9. August 2017 Von: Daniel Lay

Wer barmherzig ist, der ist gemäss Duden «mitfühlend, mildtätig gegenüber Notleidenden» und zeigt «Verständnis für die Not anderer». Die aktuelle Ausgabe der Sendung «Katholische Welt» geht der Frage nach, was Barmherzigkeit in einer digitalisierten und ökonomisierten Welt genau bedeutet.

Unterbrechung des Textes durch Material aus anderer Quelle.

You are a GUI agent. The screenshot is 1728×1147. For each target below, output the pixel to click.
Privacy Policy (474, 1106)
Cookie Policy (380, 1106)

Barmherzig heisst traditionell gütig, mitfühlend oder auch mildtätig zu sein. Was bedeutet dieser Begriff heute? Was heisst er in Zeiten einer globalisierten, digitalisierten Ökonomie 4.0 mit wachsender sozialer Ungleichheit und zunehmender Hetze, Gewalt und Leid? Unter Barmherzigkeit könnte heute nicht mehr in erster Linie die errettende Liebe oder nachgiebige Empathie, sondern vielmehr der Anspruch auf ein «gelingendes Leben» in der Gemeinschaft zu verstehen sein: als Chance individueller Beteiligung an Kultur, Wirtschaft und Gesellschaft. In der Barmherzigkeit wird die Sehnsucht des zeitgenössischen Individuums nach Anerkennung, Wertschätzung und vor allem Solidarität erkennbar.